This afternoon, I’m scheduled to join a press call with Simon Johnson and two Senators discussing a proposed amendment to the financial reform bill. Simon and I have been in alignment since the day we “debated” the issue of nationalizing the then-insolvent banks. I was supposed to be against nationalizing banks, but I thought for some reason they were talking about solvent banks. I thought that banks like Citigroup should have been nationalized and sold off, rather than bailed out. I still think so.
Anyway, Simon and I agree on breaking up big banks. My ideal financial reform would actually, you know, reform stuff that was at the heart of the financial crisis, as opposed to just trying to put Humpty-Dumpty back up on the wall with some regulatory glue and tape. I would try to break the addiction to lenient, subsidized mortgage credit by closing down the government pushers. I would take the credit rating agencies down from their perch by using market discipline instead of capital regulations that reward AAA ratings. I would let securitization die if it can’t survive without a government feeding tube.
Here is Anil Kashyap giving what seems to me a very different view of what went wrong and how to fix it. He says,
it was like a Ferrari that hits a pebble and crashes.
There is a presumption that the type of finance we had five years ago was basically a good thing–we just need to put in some better controls. The thinking is that securitization created real wealth. I think it created wealth artificially by exploiting capital regulations. I believe that with a public policy less friendly to Wall Street, we would have a very different financial system, not just an approximation of the system of 2005 with a few safety features added.
READER COMMENTS
Mike
May 6 2010 at 3:46pm
I made a good living for a few years in the mid ’90s scouring the countryside looking for loan portfolios to purchase. My employer purchased loans originated by franchise companies, equipment manufacturers/dealers and the like.
Every portfolio we purchased had some percentage of recourse back to the seller. This percentage would vary given the type of credits the portfolio was constructed from.
Worked pretty well. We were very successful. At some point the market drifted away from us, mostly, I believe, because banks began offering way better (for the seller of the portfolio) terms than we would ever entertain. It became very hard to generate business that had a recourse component when there were so many other lenders without that requirment.

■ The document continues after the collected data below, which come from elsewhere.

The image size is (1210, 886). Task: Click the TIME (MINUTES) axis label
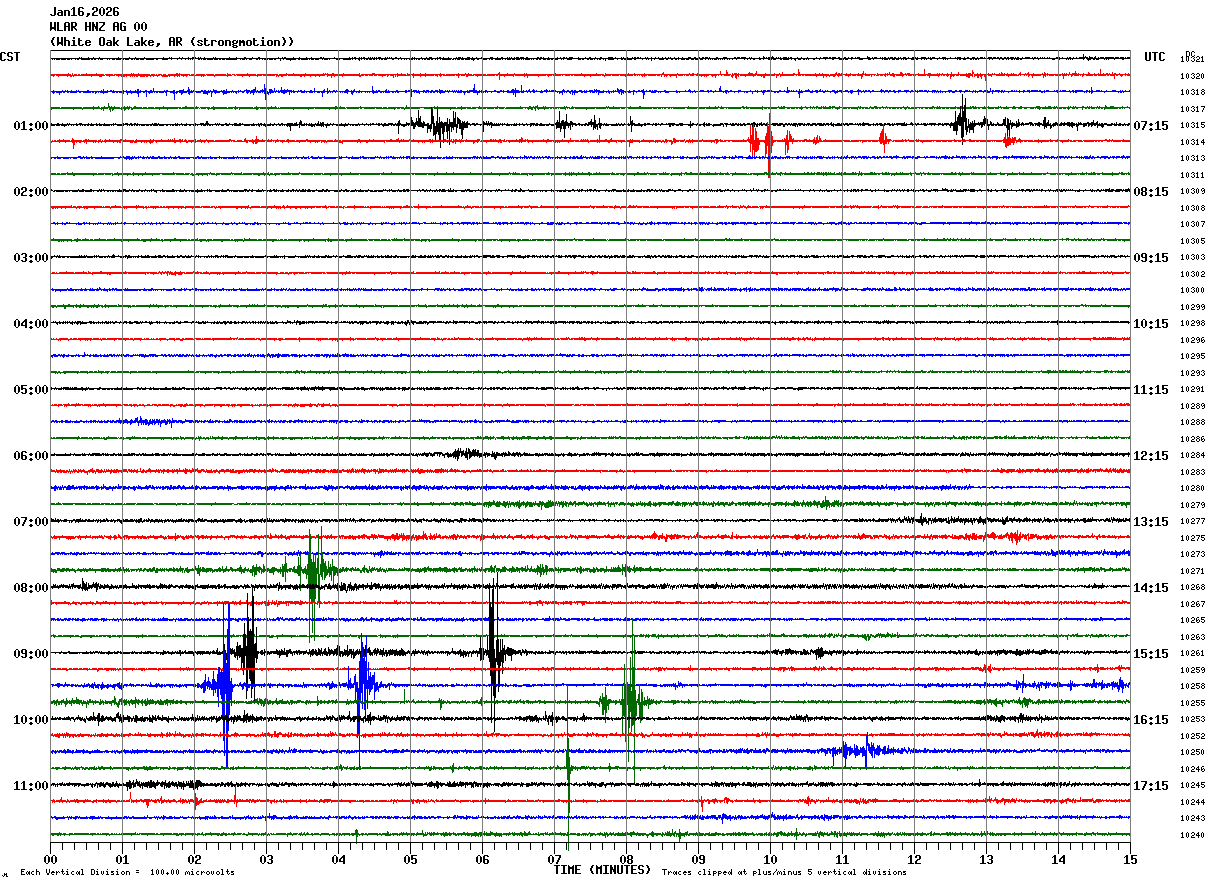602,870
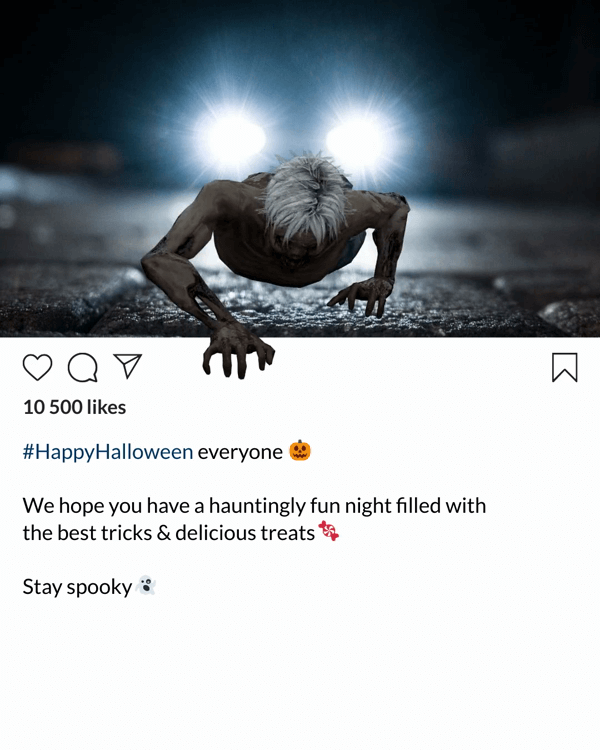Open the zombie crawling post image
Image resolution: width=600 pixels, height=750 pixels.
[x=300, y=168]
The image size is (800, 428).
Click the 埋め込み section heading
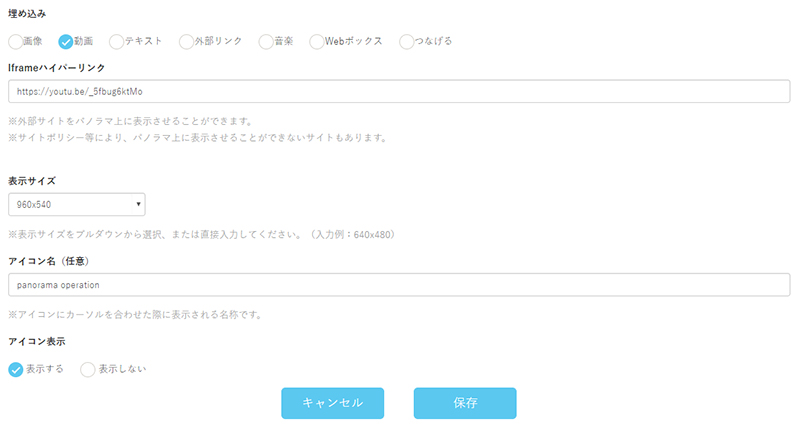(26, 14)
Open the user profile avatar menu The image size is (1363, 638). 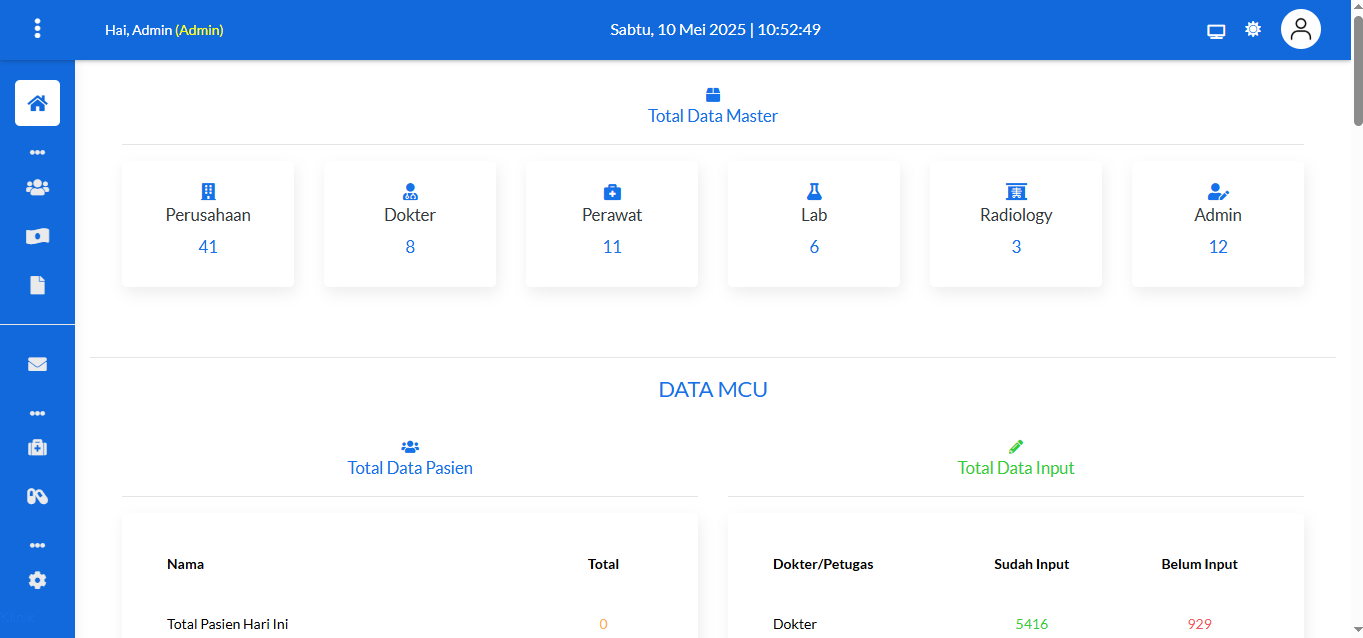1300,30
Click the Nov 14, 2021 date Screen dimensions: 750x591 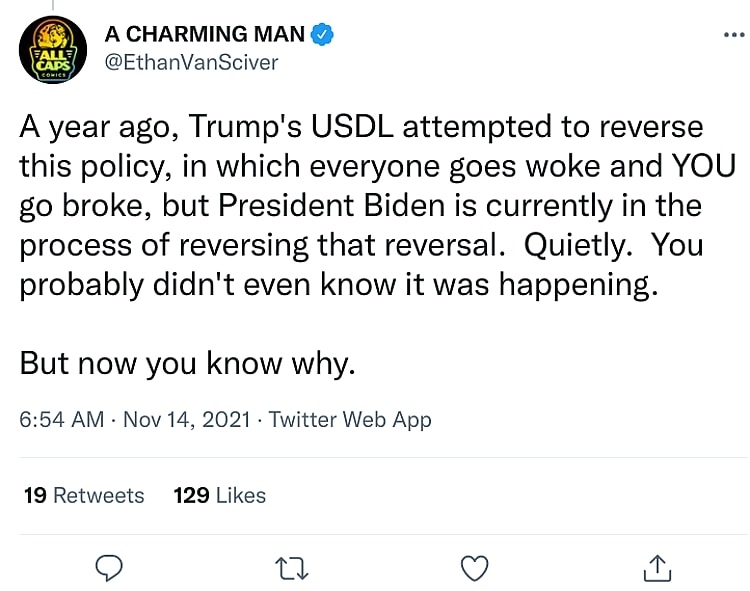(x=186, y=420)
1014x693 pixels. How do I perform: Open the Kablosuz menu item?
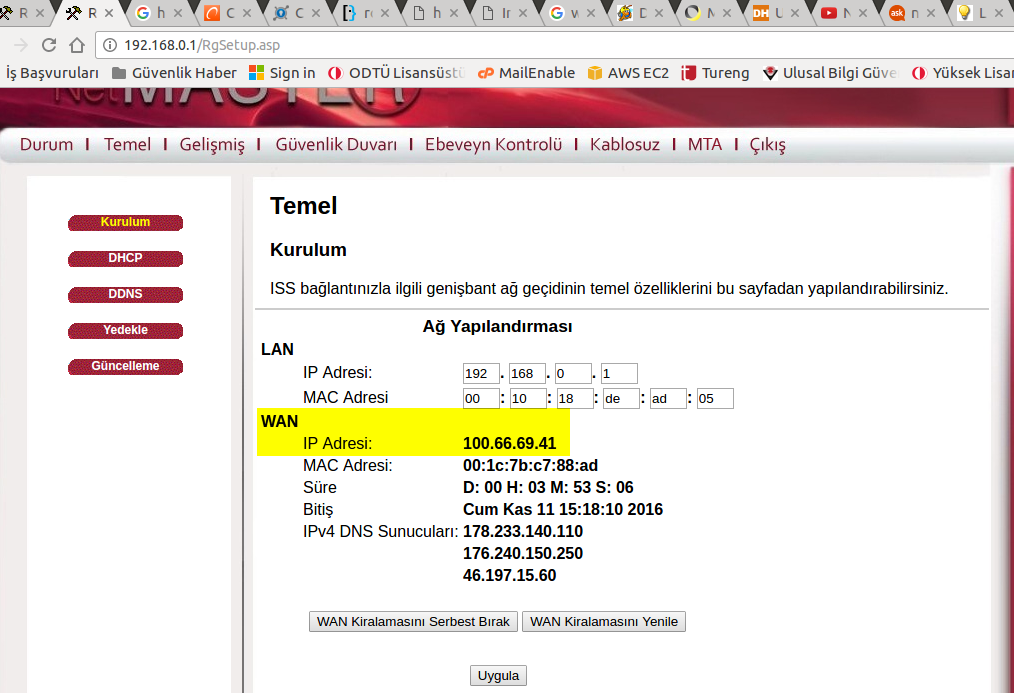[624, 144]
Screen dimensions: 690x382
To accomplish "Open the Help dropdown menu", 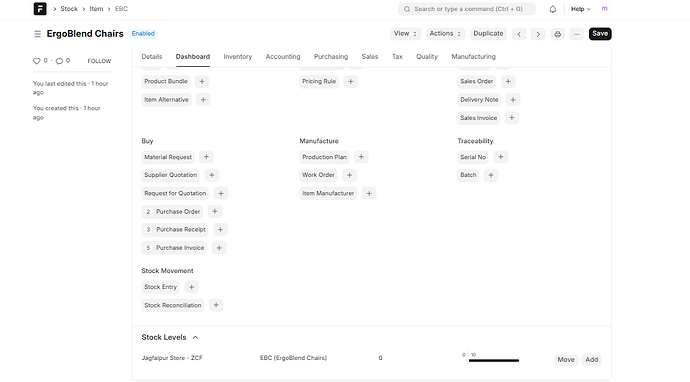I will tap(580, 9).
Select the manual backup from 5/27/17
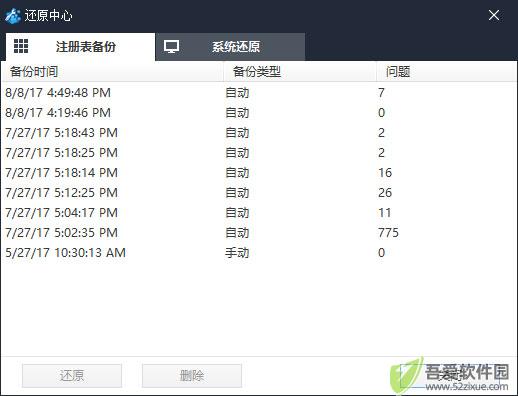Screen dimensions: 518x396 [259, 253]
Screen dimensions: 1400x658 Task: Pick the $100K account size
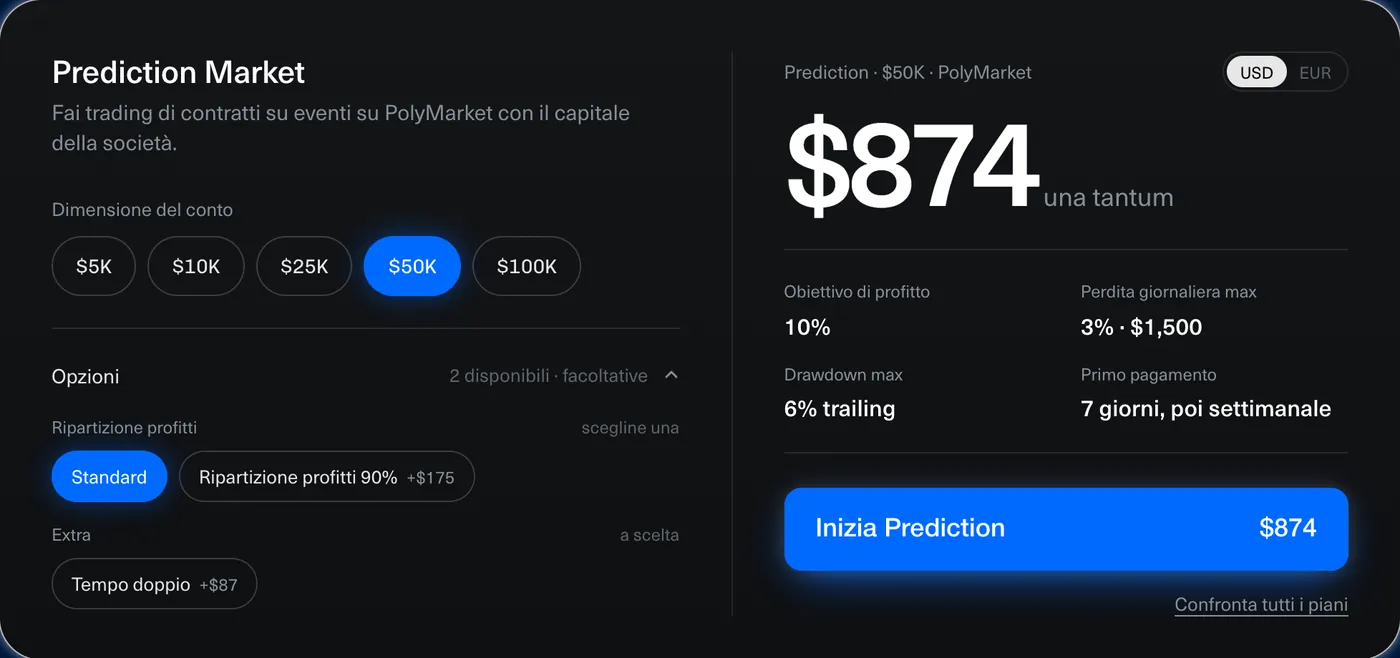point(527,266)
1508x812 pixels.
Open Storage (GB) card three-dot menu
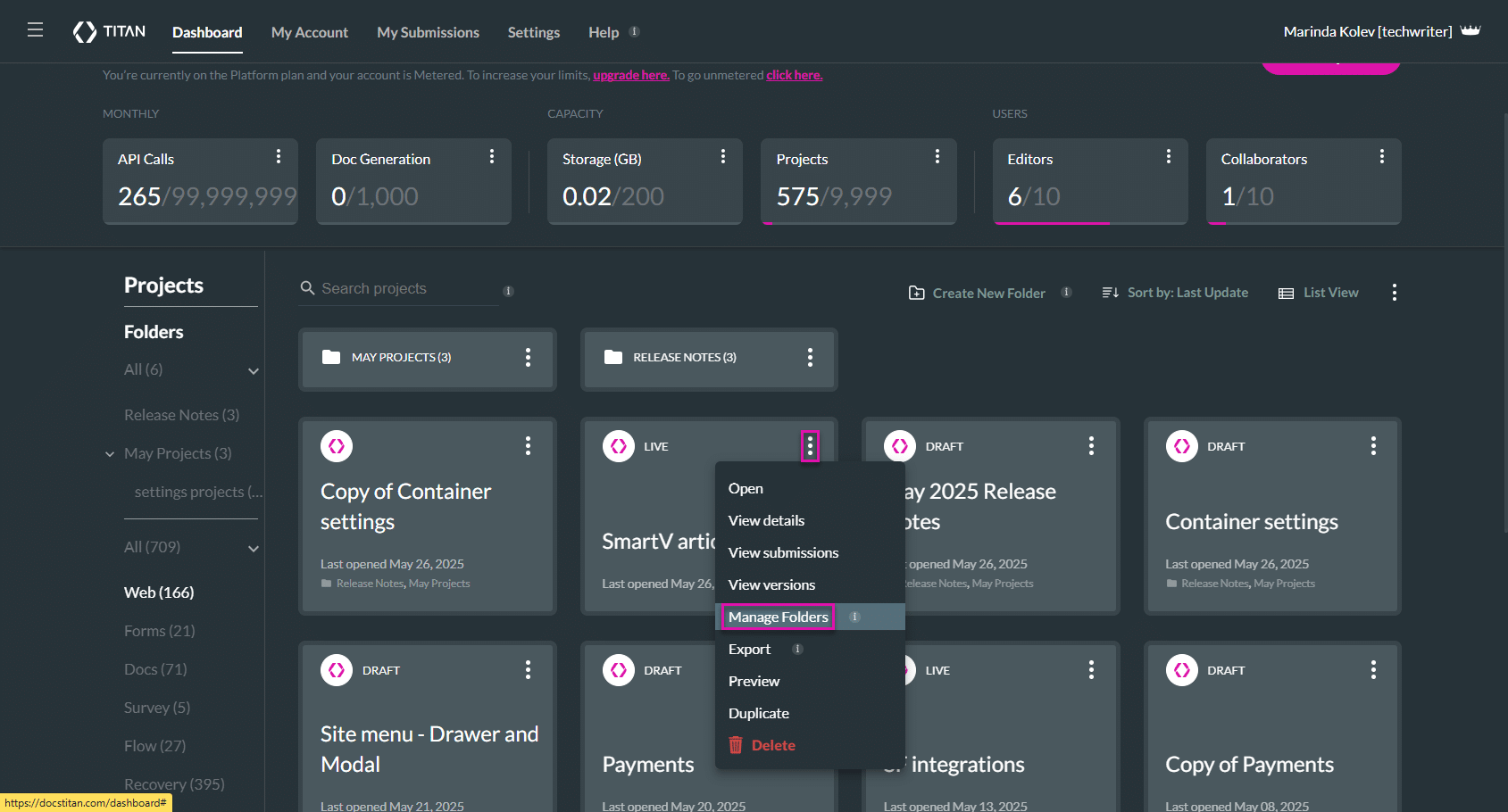point(723,157)
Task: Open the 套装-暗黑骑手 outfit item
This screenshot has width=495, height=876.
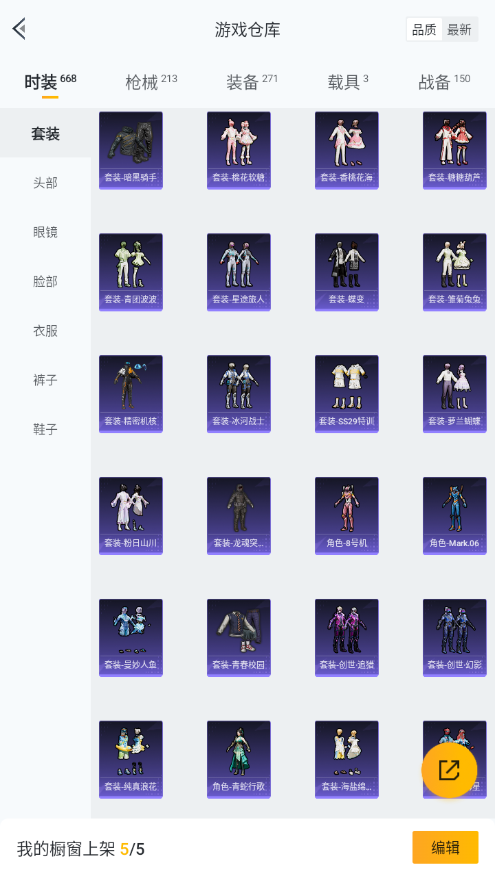Action: pyautogui.click(x=131, y=150)
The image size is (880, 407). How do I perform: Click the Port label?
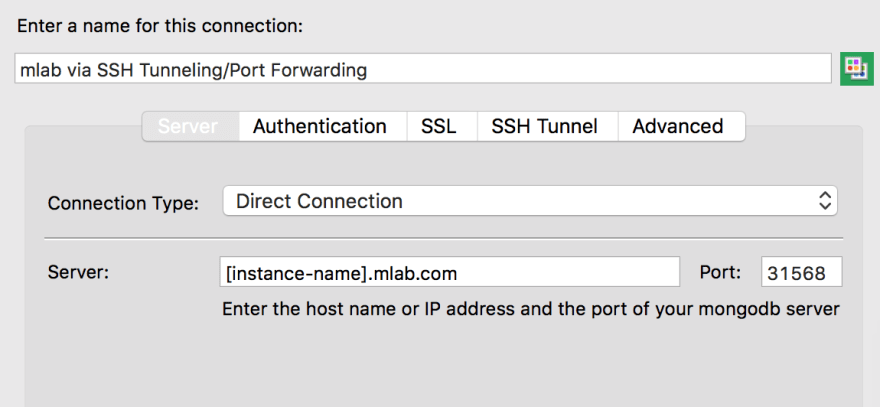[720, 272]
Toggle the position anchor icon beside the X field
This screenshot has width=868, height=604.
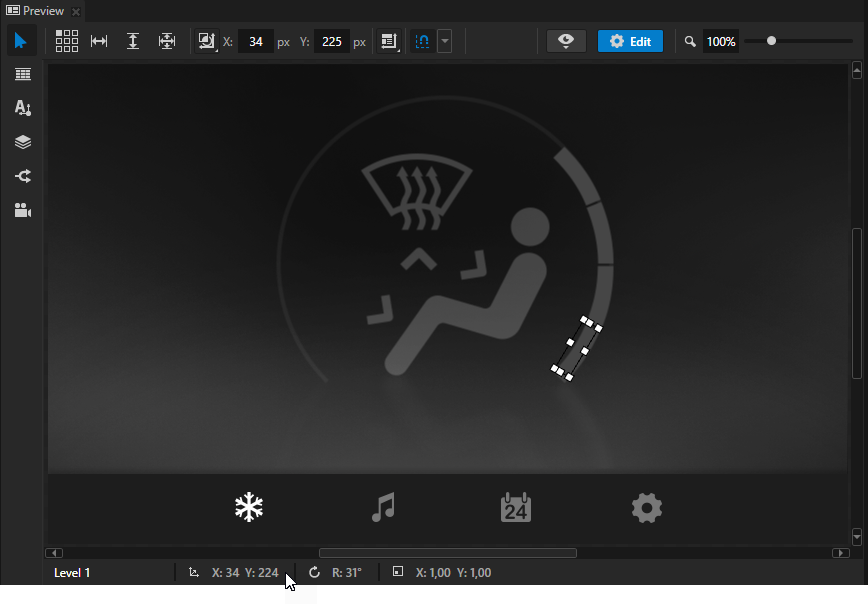[207, 41]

In a world that did not favor rated securities in bank capital structure, I think securitization would still have a place. Especially for smaller banks and lenders. Most community banks have a rainmaker that generates business in one location or from one industry. Risk diversification through syndication or securitization seems natural for these types of companies.
But then again, I’m talking about a world that doesn’t exist.
As an aside, I wish I could find a way to short the Commerce Department’s portfolio of SBA loan guaranties.
Mike Rulle
May 7 2010 at 8:17am
Yes, CDO issuance was absurdly exaggerated due to regulatory arbitrage. Also, the so-called SIVs—which technically did transfer risk away from the banks—always were believed to be effectively guaranteed by the banks (analogous to Feds and Fannie/Freddie). Hence, there was more of these due to effective regulatory subsidies than would be otherwise.
But—-any distribution method which truly diversifies risk more broadly is a net benefit to the financial system. Obviously there needs to be a level playing field.
The other problem with these structures is they have been used to obfuscate, not clarify. But that is not inherent in the structures themselves.
Stephen W. Stanton
May 7 2010 at 3:22pm
The pebble-induced Ferrari crash analogy is actually a rather good one… And it supports the Kling narrative if framed correctly.
Basically, Ferraris were the wrong car for the conditions… Just as conditions did not suit the banks we had.
Ferraris are only fast & safe on smooth, dry, solid, ice-free surfaces. In off-road conditions a Range Rover is faster and safer.
A Ferrari is useless on sand dunes, loose rocks, deep mud, rushing water, steep icy hills, drifting snow.
We wrongly thought the banks were operating on perfect highway conditions. Speed limits were too high (subsidized housing finance), the road was bumpier than expected (rating agencies waved green flag while supposedly investment-grade credits were littering the track), the road was not solid (repo financing dried up amazingly quickly)… Basically we ran a Ferrari race on a Range Rover course.
One final point: Range Rovers are “easy to fix”. Roll cages, winches, on-board tool kits… They are designed to get out of trouble.
Ferraris, on the other hand, are horrifically expensive and time-consuming to repair after a rollover.